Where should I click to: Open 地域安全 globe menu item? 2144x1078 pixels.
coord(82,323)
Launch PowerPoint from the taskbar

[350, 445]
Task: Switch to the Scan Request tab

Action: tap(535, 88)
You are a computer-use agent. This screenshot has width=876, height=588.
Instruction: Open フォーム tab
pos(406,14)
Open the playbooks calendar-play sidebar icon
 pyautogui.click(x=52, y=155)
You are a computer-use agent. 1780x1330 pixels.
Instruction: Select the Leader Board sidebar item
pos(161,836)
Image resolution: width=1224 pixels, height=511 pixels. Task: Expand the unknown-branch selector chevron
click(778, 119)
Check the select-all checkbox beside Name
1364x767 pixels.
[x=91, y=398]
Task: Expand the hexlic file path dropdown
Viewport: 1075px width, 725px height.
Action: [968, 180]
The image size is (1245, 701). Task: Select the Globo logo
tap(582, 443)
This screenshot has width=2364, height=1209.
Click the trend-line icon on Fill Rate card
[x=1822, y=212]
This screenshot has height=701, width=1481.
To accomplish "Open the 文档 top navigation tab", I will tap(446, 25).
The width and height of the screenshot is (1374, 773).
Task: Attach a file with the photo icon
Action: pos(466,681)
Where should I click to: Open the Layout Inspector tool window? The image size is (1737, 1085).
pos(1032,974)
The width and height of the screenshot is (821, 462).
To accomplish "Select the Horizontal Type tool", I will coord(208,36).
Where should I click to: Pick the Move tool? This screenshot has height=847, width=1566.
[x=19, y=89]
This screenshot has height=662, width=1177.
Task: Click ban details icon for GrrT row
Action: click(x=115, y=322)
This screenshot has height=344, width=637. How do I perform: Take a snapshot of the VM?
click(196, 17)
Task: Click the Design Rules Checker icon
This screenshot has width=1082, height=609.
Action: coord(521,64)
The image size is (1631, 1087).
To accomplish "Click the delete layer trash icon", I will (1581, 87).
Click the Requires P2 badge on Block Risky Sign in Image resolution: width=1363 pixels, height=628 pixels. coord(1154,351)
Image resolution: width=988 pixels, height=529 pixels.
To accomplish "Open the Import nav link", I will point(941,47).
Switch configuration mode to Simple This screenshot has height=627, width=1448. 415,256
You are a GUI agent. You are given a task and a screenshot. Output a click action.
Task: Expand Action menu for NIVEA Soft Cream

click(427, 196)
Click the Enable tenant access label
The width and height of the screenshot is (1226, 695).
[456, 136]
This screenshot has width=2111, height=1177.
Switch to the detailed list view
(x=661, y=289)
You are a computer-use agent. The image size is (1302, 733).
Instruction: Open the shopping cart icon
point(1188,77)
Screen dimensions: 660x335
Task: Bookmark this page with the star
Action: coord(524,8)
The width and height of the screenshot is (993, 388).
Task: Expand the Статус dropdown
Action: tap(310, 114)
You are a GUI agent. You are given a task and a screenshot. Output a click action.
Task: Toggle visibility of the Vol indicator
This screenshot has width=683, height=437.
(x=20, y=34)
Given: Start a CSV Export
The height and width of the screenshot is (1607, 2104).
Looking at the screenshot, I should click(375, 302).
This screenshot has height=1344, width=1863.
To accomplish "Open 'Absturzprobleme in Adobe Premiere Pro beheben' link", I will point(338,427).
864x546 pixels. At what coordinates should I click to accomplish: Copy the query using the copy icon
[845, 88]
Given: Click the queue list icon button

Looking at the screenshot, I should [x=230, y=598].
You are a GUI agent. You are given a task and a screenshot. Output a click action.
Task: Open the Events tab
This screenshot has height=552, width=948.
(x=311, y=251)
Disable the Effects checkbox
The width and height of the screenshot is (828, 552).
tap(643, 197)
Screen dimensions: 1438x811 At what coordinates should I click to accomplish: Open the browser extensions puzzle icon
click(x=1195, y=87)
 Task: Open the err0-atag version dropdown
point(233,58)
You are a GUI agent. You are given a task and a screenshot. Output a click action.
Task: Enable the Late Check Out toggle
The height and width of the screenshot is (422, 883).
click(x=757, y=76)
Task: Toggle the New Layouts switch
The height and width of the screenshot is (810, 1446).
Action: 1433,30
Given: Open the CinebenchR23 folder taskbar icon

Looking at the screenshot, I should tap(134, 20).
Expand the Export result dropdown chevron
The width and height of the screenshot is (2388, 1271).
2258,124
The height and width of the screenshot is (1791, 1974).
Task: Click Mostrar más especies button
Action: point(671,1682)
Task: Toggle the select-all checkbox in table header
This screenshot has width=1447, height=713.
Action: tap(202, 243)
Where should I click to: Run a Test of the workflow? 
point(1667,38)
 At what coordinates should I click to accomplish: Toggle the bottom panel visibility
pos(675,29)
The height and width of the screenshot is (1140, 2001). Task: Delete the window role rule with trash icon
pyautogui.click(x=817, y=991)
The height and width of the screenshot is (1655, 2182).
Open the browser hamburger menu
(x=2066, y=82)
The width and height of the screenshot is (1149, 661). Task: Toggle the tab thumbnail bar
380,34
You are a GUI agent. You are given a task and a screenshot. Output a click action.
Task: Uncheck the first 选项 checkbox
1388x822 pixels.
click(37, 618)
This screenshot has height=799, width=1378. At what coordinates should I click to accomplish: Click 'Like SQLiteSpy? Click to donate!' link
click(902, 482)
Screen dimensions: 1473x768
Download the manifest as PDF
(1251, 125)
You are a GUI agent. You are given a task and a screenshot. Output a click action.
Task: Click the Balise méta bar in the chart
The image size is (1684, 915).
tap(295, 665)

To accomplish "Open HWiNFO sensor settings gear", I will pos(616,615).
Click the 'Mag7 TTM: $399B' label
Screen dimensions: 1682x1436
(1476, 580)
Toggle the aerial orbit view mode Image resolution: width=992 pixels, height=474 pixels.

# # # #

* **DIRECTIONS**: All of the entries above are to be printed again exactly.

* **SOLUTION**:
Where should I click to: Open 地域安全 globe menu item? 2144x1078 pixels.
coord(82,323)
Launch PowerPoint from the taskbar

[350, 445]
Task: Switch to the Scan Request tab

Action: tap(535, 88)
You are a computer-use agent. This screenshot has width=876, height=588.
Instruction: Open フォーム tab
pos(406,14)
Open the playbooks calendar-play sidebar icon
 pyautogui.click(x=52, y=155)
You are a computer-use agent. 1780x1330 pixels.
Instruction: Select the Leader Board sidebar item
pos(161,836)
Image resolution: width=1224 pixels, height=511 pixels. Task: Expand the unknown-branch selector chevron
click(778, 119)
Check the select-all checkbox beside Name
1364x767 pixels.
[x=91, y=398]
Task: Expand the hexlic file path dropdown
Viewport: 1075px width, 725px height.
Action: [968, 180]
The image size is (1245, 701). Task: Select the Globo logo
tap(582, 443)
This screenshot has width=2364, height=1209.
Click the trend-line icon on Fill Rate card
[x=1822, y=212]
This screenshot has height=701, width=1481.
To accomplish "Open the 文档 top navigation tab", I will tap(446, 25).
The width and height of the screenshot is (1374, 773).
Task: Attach a file with the photo icon
Action: pos(466,681)
Where should I click to: Open the Layout Inspector tool window? The image size is (1737, 1085).
pos(1032,974)
The width and height of the screenshot is (821, 462).
To accomplish "Select the Horizontal Type tool", I will coord(208,36).
Where should I click to: Pick the Move tool? This screenshot has height=847, width=1566.
[x=19, y=89]
This screenshot has height=662, width=1177.
Task: Click ban details icon for GrrT row
Action: click(x=115, y=322)
This screenshot has height=344, width=637. How do I perform: Take a snapshot of the VM?
click(196, 17)
Task: Click the Design Rules Checker icon
This screenshot has width=1082, height=609.
Action: coord(521,64)
The image size is (1631, 1087).
To accomplish "Click the delete layer trash icon", I will (1581, 87).
Click the Requires P2 badge on Block Risky Sign in Image resolution: width=1363 pixels, height=628 pixels. coord(1154,351)
Image resolution: width=988 pixels, height=529 pixels.
To accomplish "Open the Import nav link", I will point(941,47).
Switch configuration mode to Simple This screenshot has height=627, width=1448. 415,256
You are a GUI agent. You are given a task and a screenshot. Output a click action.
Task: Expand Action menu for NIVEA Soft Cream

click(427, 196)
Click the Enable tenant access label
The width and height of the screenshot is (1226, 695).
[456, 136]
This screenshot has width=2111, height=1177.
Switch to the detailed list view
(x=661, y=289)
You are a computer-use agent. The image size is (1302, 733).
Instruction: Open the shopping cart icon
point(1188,77)
Screen dimensions: 660x335
Task: Bookmark this page with the star
Action: coord(524,8)
The width and height of the screenshot is (993, 388).
Task: Expand the Статус dropdown
Action: tap(310, 114)
You are a GUI agent. You are given a task and a screenshot. Output a click action.
Task: Toggle visibility of the Vol indicator
This screenshot has width=683, height=437.
(x=20, y=34)
Given: Start a CSV Export
The height and width of the screenshot is (1607, 2104).
Looking at the screenshot, I should click(375, 302).
This screenshot has height=1344, width=1863.
To accomplish "Open 'Absturzprobleme in Adobe Premiere Pro beheben' link", I will point(338,427).
864x546 pixels. At what coordinates should I click to accomplish: Copy the query using the copy icon
[845, 88]
Given: Click the queue list icon button

Looking at the screenshot, I should [x=230, y=598].
You are a GUI agent. You are given a task and a screenshot. Output a click action.
Task: Open the Events tab
This screenshot has height=552, width=948.
(x=311, y=251)
Disable the Effects checkbox
The width and height of the screenshot is (828, 552).
tap(643, 197)
Screen dimensions: 1438x811 At what coordinates should I click to accomplish: Open the browser extensions puzzle icon
click(x=1195, y=87)
 Task: Open the err0-atag version dropdown
point(233,58)
You are a GUI agent. You are given a task and a screenshot. Output a click action.
Task: Enable the Late Check Out toggle
The height and width of the screenshot is (422, 883).
click(x=757, y=76)
Task: Toggle the New Layouts switch
The height and width of the screenshot is (810, 1446).
Action: 1433,30
Given: Open the CinebenchR23 folder taskbar icon

Looking at the screenshot, I should tap(134, 20).
Expand the Export result dropdown chevron
The width and height of the screenshot is (2388, 1271).
2258,124
The height and width of the screenshot is (1791, 1974).
Task: Click Mostrar más especies button
Action: point(671,1682)
Task: Toggle the select-all checkbox in table header
This screenshot has width=1447, height=713.
Action: tap(202, 243)
Where should I click to: Run a Test of the workflow? 
point(1667,38)
 At what coordinates should I click to accomplish: Toggle the bottom panel visibility
pos(675,29)
The height and width of the screenshot is (1140, 2001). Task: Delete the window role rule with trash icon
pyautogui.click(x=817, y=991)
The height and width of the screenshot is (1655, 2182).
Open the browser hamburger menu
(x=2066, y=82)
The width and height of the screenshot is (1149, 661). Task: Toggle the tab thumbnail bar
380,34
You are a GUI agent. You are given a task and a screenshot. Output a click action.
Task: Uncheck the first 选项 checkbox
1388x822 pixels.
click(37, 618)
This screenshot has height=799, width=1378. At what coordinates should I click to accomplish: Click 'Like SQLiteSpy? Click to donate!' link
click(902, 482)
Screen dimensions: 1473x768
Download the manifest as PDF
(1251, 125)
You are a GUI agent. You are given a task and a screenshot. Output a click action.
Task: Click the Balise méta bar in the chart
The image size is (1684, 915).
tap(295, 665)

To accomplish "Open HWiNFO sensor settings gear", I will pos(616,615).
Click the 'Mag7 TTM: $399B' label
Screen dimensions: 1682x1436
(1476, 580)
Toggle the aerial orbit view mode Image resolution: width=992 pixels, height=474 pixels.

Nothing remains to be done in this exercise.